Una noche calma y despejada de invierno, con varios grados bajo cero, el bar del hotel se llenó después de la hora de cena. Gente de campo alojada allí, algunos en otros hoteles y gente con casa en el pueblo, intentaban combatir el frío y la soledad con alcohol, humo de cigarrillos y conversación.  En una mesa, donde 4 jugaban una partida de truco, mientras otros tantos miraban y alentaban a una u otra pareja, se conversaba sobre el invierno frío y de poca nieve, que estaba transcurriendo. “Si esto sigue así – comentó uno de los jugadores – yo no se que podrán comer las ovejas en primavera. No hay humedad y las heladas están matando hasta el coirón”  Don Enrique Ceballos, que miraba desde hacía rato el juego en silencio, hizo un comentario en voz baja, pero que llamó la atención a quienes estaban cerca de él; “las ovejas son carnívoras”.

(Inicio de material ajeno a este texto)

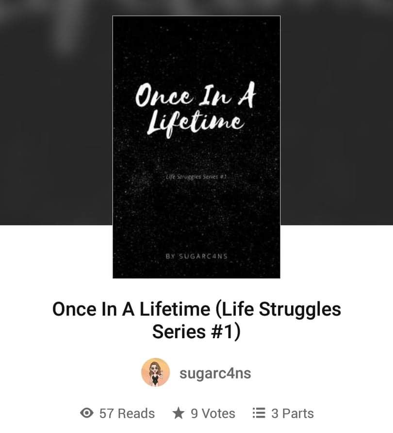Open the sugarc4ns author profile link
Viewport: 393px width, 433px height.
click(215, 373)
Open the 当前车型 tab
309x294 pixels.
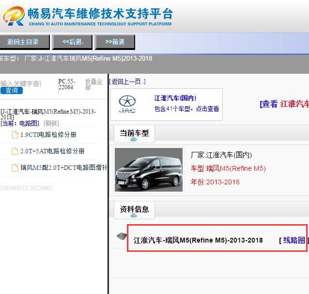[134, 133]
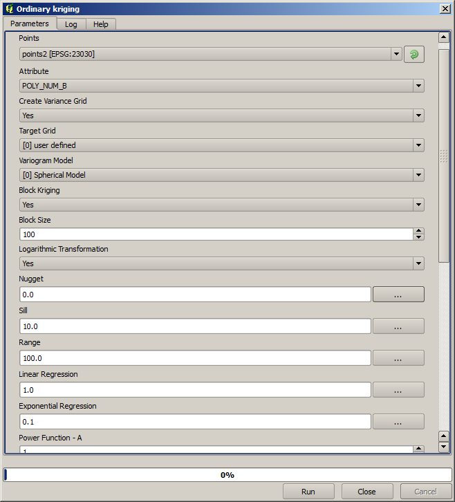Open the Attribute dropdown list
This screenshot has width=455, height=502.
[x=418, y=86]
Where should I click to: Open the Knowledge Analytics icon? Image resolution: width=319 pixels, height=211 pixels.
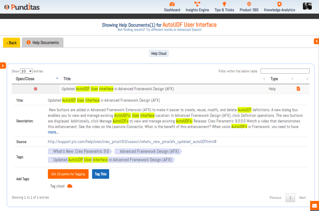tap(279, 4)

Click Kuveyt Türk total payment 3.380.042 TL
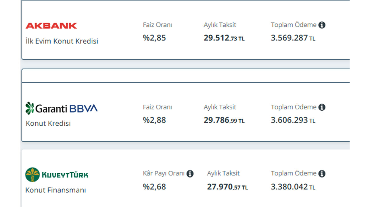click(x=293, y=187)
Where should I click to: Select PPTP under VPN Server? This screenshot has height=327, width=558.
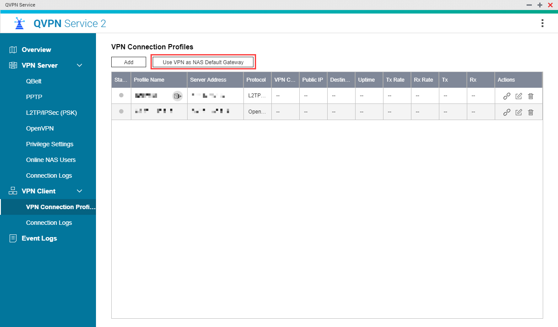pos(34,97)
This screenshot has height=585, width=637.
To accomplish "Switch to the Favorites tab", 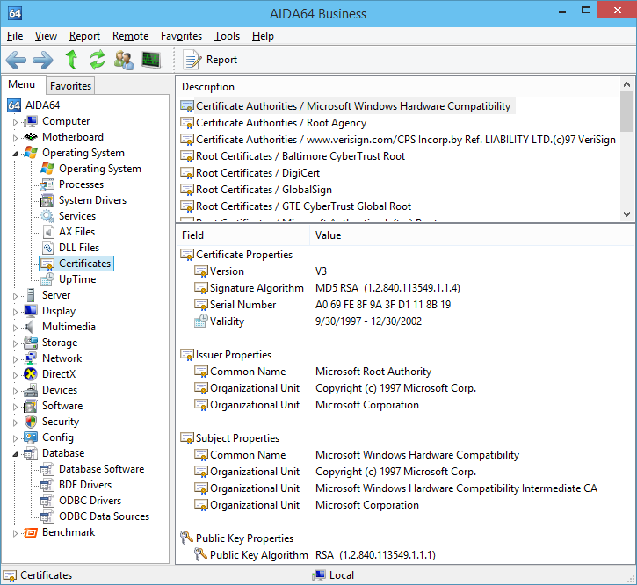I will pyautogui.click(x=70, y=86).
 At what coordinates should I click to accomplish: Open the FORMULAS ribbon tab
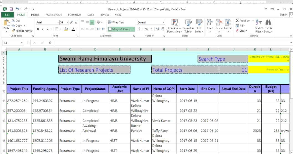click(75, 15)
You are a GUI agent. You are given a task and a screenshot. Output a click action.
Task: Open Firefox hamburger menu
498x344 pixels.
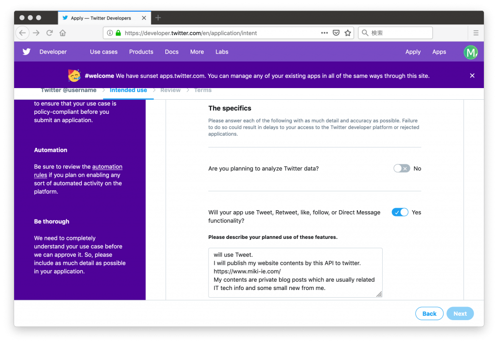pos(476,33)
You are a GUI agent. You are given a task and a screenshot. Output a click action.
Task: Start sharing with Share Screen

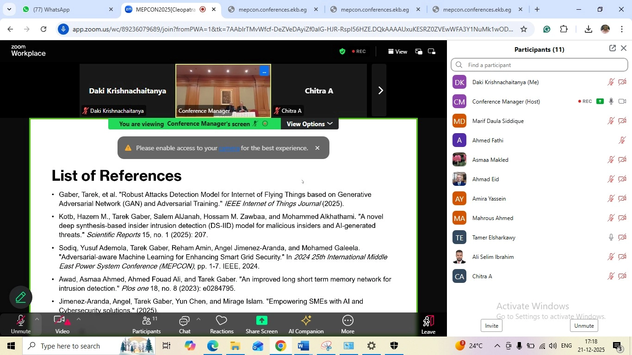tap(261, 324)
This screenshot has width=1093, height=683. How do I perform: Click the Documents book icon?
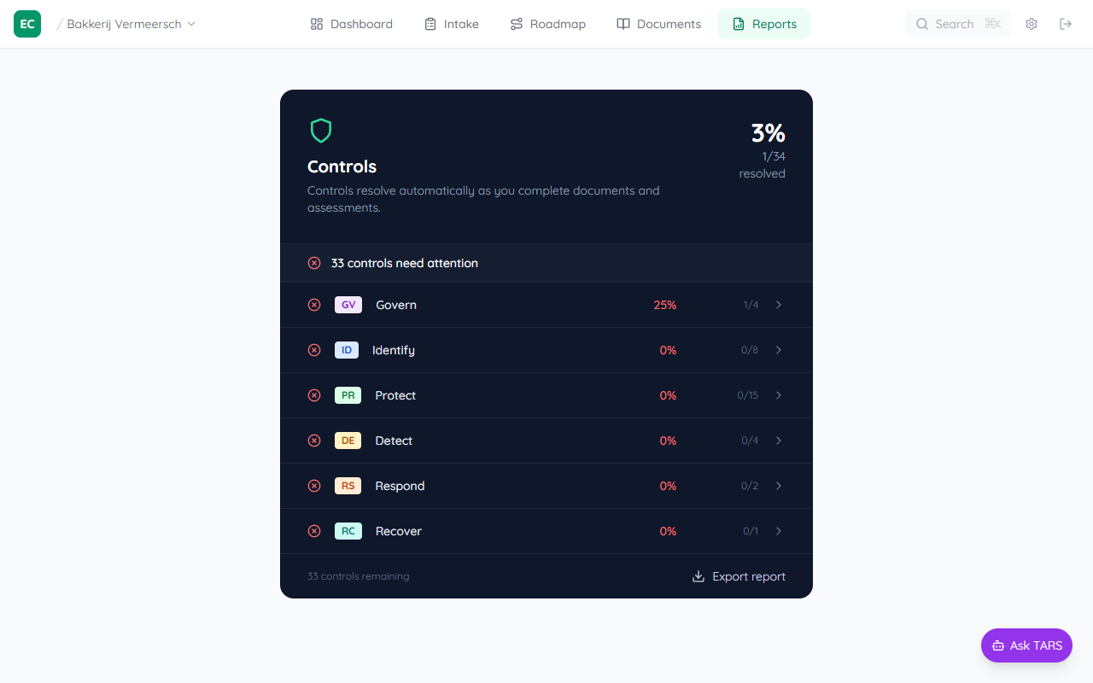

“¿Cómo es eso, viejo?” preguntó desde el otro lado de la mesa un hombre alto y flaco, con cierta incredulidad en los ojos. “Si, señor; es cierto. Lo he visto varias veces, arriando ovejas. Cuando el animal tropieza con una codorniz o una perdiz, con polluelos de solo unos días, estos se dispersan buscando refugio. La oveja cree que el polluelo es una brizna de pasto que el viento arrastra a su paso, y de un solo bocado lo engulle, … luego – concluyó Don Ceballos, mirando satisfactoriamente para todos lados – la oveja come carne”.

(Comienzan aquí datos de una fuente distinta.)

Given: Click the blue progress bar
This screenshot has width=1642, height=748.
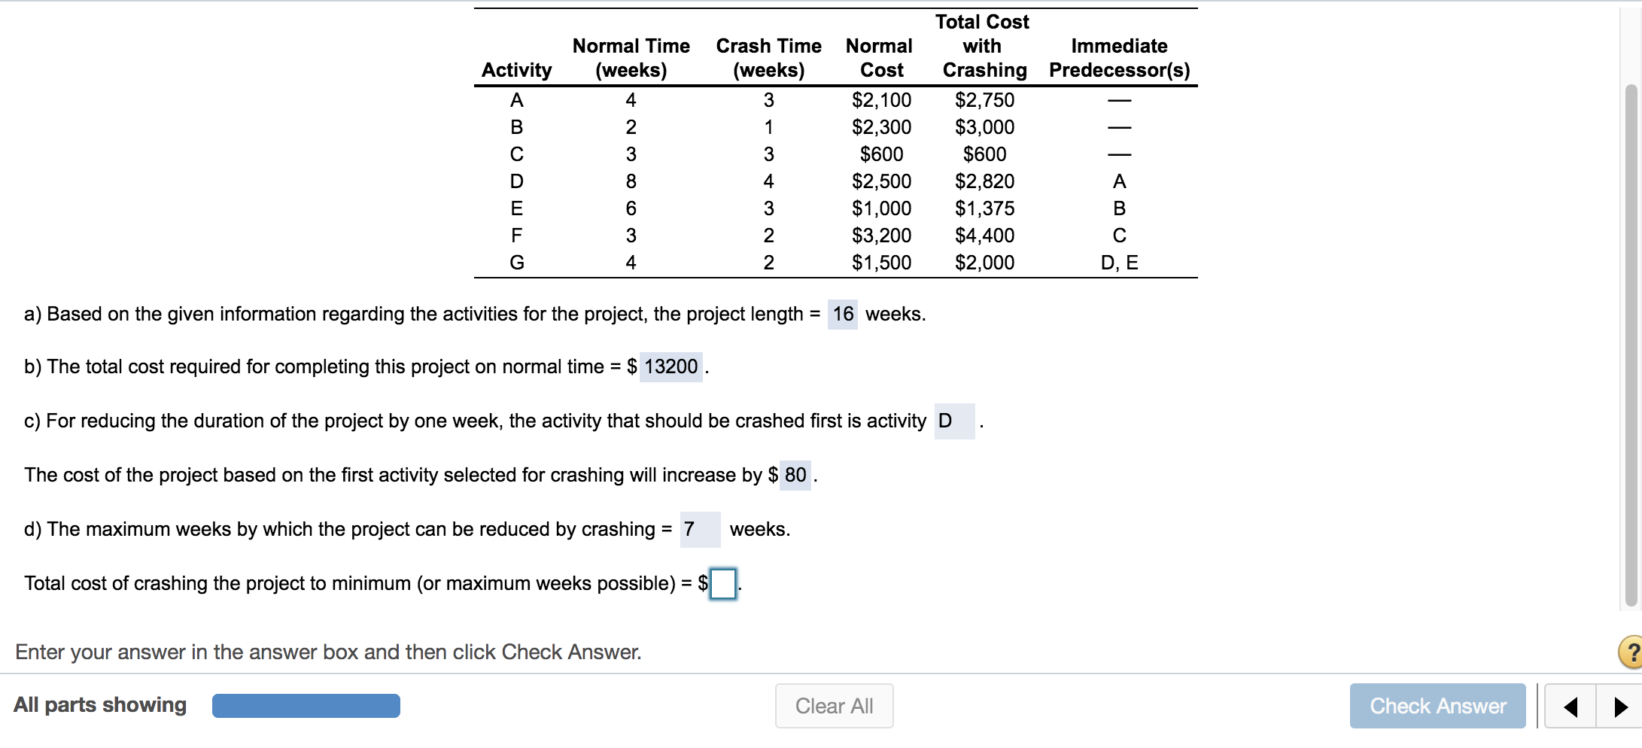Looking at the screenshot, I should [306, 706].
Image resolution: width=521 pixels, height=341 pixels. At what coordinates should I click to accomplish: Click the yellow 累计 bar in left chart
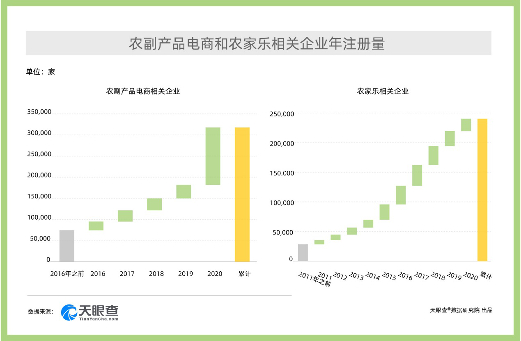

“Envido”, dijo uno de los jugadores y la atención volvió a la mesa y al juego que a su alrededor se desarrollaba.

Dos horas más tarde, cuando ya la usina no suministraba más luz eléctrica y se habían prendido las lámparas a kerosén, los que se mantenían fieles al lugar tenían alta graduación alcohólica en su interior. Las risas y los gritos inundaban de decibeles el local. Bob Anderson, un gringo que vivía a no más de 3 leguas del pueblo, se levantó con cierta dificultad de la mesa.

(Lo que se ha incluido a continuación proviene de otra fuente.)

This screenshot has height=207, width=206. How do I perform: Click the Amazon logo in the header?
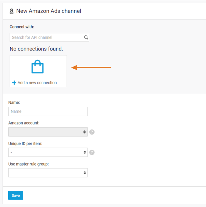coord(11,11)
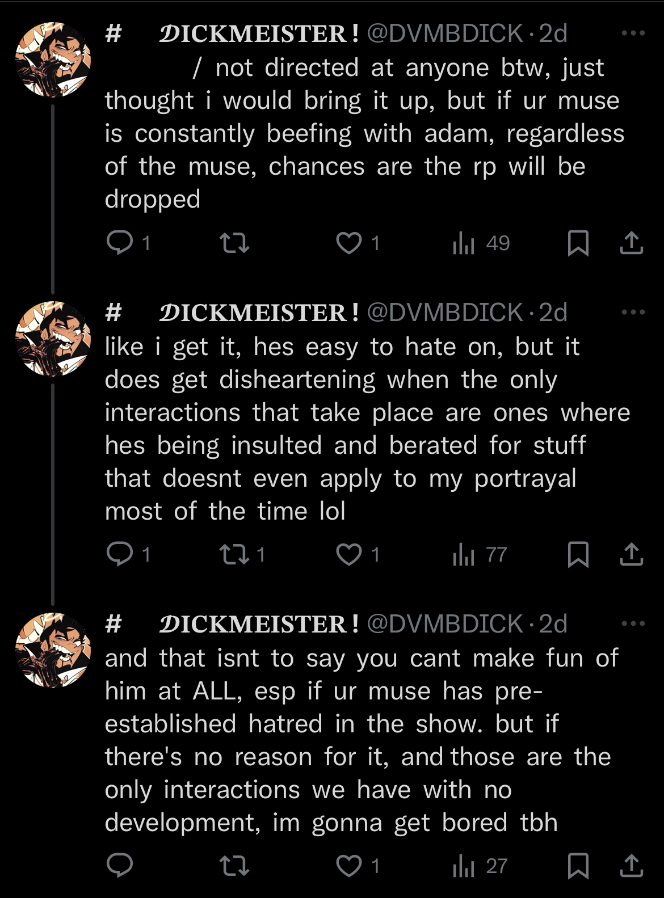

Mirando por la ventana empañada a su caballo atado entre los vehículos, dijo a quien quisiera oírle: “No es justo que estando yo aquí, abrigado por dentro y por fuera, esté ese animal atado allí en la calle, sufriendo un frío de no se cuantos grados bajo cero... además debe tener sed.”  Dicho esto y golpeando fuerte sus botas en el piso, desapareció por la puerta.

Luego de algunos minutos, la puerta se abrió nuevamente y Anderson con un balde en una mano y las riendas en la otra, hizo pasar su caballo por ella.  Entre las risotadas de la concurrencia y a pesar de las quejas de quien estaba detrás del mostrador, mezcló agua y ginebra en el balde y le dio a beber al animal en el medio del salón.